In the past two years, the gang MS-13 has taken at least 25 lives on Long Island alone.
The bills being acted on in the Senate this month aim to prevent gang violence in urban and suburban communities.
According to the legislation, a gang is defined as a criminal street gang that engages in a pattern of criminal street gang activity for its benefit or for the benefit of one or more members. It is an association of two or more individuals identified by a common name, sign, dress, symbols, tattoos or other mark or markings. Crimes committed by street gangs range from petty crimes to murder and sexual assault.
The first bill, sponsored by Sen. Martin Golden, R-Bay Ridge, makes it easier to prosecute gang violence by enacting the “Criminal Street Gang Enforcement and Prevention Act” (S.2410a).
This legislation would create more legal options available to prosecutors by legally defining criminal street gangs in New York’s penal statutes.
If a person is convicted of participation in criminal gang activity that is a violent felony offense, the crime would also be deemed a violent felony offense.
If the offense is a misdemeanor or class “A”, “D”, or “E” felony, the crime is deemed one category higher than the offense committed. When the crime is a class “B” felony, the prison term would range from a minimum of four to twelve years in prison. Lastly, if the gang activity offense is a class “A-1” felony, the minimum sentence would be 20 years.
The bill would also create anti-crime programs that focus on patterns of gang activity, expand education in schools to prevent gang growth and establish an ongoing gang activity tracking system.
“As a former New York City police officer, I know that gangs on our streets destroy communities, schools and families,” Golden said. “This legislation approved by the state Senate will establish stricter penalties and education programs to reduce gang violence.”
The bill has passed the Senate and is currently in the Assembly Codes Committee.
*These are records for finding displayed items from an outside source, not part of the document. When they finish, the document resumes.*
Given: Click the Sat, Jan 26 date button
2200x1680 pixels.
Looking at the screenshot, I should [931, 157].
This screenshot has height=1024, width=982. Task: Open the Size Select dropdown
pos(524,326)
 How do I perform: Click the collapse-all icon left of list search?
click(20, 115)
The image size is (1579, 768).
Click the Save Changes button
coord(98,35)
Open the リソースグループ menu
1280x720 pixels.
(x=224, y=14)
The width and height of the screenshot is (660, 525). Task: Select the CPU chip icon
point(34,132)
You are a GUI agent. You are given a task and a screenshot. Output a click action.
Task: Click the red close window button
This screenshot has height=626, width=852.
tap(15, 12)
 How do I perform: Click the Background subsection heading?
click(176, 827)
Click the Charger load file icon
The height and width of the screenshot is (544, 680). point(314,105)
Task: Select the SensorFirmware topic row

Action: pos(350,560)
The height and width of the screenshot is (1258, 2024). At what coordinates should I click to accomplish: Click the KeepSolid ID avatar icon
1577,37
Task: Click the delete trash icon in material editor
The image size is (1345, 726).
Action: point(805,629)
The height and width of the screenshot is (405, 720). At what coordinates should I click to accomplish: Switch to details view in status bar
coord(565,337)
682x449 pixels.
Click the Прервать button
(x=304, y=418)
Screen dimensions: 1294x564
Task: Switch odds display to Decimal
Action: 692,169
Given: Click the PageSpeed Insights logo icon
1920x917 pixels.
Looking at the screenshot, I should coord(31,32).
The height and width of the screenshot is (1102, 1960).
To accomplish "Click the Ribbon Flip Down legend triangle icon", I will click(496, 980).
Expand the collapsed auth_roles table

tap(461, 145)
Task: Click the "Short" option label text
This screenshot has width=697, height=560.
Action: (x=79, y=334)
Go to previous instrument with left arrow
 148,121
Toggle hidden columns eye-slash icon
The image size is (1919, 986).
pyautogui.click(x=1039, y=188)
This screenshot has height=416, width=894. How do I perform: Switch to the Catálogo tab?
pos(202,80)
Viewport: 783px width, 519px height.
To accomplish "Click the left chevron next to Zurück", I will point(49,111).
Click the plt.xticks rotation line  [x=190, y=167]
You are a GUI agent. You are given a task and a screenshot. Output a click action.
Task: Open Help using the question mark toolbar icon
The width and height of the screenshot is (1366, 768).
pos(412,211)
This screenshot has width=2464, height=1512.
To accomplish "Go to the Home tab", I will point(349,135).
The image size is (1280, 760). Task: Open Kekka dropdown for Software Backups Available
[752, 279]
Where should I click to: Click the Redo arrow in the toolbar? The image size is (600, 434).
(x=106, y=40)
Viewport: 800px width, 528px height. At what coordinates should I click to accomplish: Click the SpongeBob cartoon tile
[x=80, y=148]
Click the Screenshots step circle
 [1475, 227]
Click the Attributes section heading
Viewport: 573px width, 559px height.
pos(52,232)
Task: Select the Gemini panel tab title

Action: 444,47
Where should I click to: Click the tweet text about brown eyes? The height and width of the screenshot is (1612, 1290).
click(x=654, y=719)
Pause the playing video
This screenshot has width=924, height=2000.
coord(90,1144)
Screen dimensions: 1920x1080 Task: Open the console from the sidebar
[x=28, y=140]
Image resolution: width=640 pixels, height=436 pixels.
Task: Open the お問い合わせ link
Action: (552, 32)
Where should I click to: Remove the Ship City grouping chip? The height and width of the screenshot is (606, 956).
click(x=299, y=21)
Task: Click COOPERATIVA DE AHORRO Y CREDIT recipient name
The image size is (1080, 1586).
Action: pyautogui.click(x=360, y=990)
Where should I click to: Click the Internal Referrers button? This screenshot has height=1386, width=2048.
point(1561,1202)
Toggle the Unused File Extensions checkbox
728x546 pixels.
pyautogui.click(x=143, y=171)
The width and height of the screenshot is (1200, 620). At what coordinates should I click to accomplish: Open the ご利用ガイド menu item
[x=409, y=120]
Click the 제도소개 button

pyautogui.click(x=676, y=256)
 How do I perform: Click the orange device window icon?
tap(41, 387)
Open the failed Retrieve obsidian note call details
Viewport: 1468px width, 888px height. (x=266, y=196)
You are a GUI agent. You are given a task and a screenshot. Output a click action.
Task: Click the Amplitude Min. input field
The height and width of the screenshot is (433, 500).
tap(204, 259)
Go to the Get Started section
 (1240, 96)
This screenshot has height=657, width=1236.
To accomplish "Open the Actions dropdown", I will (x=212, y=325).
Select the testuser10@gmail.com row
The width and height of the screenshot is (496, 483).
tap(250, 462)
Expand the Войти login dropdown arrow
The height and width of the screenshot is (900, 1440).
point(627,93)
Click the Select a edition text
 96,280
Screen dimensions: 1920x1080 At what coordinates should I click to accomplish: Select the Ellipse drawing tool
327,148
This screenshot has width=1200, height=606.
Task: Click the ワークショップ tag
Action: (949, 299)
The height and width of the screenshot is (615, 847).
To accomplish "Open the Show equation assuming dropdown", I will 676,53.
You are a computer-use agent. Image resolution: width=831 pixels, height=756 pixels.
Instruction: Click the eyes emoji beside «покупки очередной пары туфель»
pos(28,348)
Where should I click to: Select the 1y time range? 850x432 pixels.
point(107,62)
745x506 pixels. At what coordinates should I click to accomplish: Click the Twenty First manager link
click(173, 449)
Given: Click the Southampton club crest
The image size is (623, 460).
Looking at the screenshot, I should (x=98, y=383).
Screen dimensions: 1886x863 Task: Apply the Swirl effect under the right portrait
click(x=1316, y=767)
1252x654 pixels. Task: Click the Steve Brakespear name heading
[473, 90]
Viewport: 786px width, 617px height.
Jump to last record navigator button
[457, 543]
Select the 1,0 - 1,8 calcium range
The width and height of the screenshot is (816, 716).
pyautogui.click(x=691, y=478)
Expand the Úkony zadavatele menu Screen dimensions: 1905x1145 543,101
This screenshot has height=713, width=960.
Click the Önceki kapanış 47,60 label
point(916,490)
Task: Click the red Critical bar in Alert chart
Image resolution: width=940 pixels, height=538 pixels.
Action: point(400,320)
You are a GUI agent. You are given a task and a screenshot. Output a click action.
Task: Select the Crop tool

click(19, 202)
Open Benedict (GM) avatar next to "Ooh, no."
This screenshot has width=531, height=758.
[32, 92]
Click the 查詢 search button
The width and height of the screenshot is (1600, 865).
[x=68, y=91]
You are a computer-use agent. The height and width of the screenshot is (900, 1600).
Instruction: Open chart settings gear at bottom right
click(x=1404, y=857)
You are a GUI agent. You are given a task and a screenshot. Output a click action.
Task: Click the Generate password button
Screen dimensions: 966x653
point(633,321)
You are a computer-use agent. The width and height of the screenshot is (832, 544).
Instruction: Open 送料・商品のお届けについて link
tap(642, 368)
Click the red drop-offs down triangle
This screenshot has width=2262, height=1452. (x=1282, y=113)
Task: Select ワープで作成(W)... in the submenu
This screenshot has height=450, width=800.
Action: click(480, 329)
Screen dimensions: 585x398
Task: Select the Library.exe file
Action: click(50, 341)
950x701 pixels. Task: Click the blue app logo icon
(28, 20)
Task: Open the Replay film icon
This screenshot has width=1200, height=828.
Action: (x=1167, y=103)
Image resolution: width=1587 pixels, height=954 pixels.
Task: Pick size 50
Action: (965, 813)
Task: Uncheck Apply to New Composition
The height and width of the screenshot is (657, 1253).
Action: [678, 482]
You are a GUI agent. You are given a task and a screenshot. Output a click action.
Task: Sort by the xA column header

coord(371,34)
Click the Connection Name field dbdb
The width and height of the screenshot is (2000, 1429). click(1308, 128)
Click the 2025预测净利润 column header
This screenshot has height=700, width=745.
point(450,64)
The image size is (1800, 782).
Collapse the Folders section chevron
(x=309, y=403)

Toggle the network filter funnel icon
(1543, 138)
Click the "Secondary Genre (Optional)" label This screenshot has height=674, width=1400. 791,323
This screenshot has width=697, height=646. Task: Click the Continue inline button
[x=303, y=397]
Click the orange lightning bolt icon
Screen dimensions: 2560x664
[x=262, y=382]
The second bill, sponsored by Sen. Andrew Lanza, R-Great Kills, establishes a Class D felony charge for gang members who solicit new members on school property (S.6211a).
The legislation makes it a crime to recruit members to join a criminal street gang on school grounds, which would help prevent gang activity in and around schools. It also allows the classification of “Gang Free School Zones” on school grounds to help protect students and staff.
“School grounds” is defined as in or on any building, structure, athletic field, playground within the real property boundary line of a public or private school. It also is defined as any area accessible to the public located within one thousand feet of the boundary line, including restaurants, sidewalks, parking lots, or streets.
The bill is awaiting action in the Senate and Assembly after being amended.
In addition to these bills, this year’s final budget provides $500,000 to local law enforcement to help support programs that prevent gang violence in Nassau and Suffolk counties. Another $5.8 million was secured by the Senate in the budget for equipment and technology improvement, as well as crime, violence and drug prevention programs.
“We must not only work to prevent the formation of gangs, but we should penalize, track and educate their members, so that the dangers they cause on our streets can end,” Golden said. “The state Assembly should no longer stand as a roadblock to this bill becoming law.”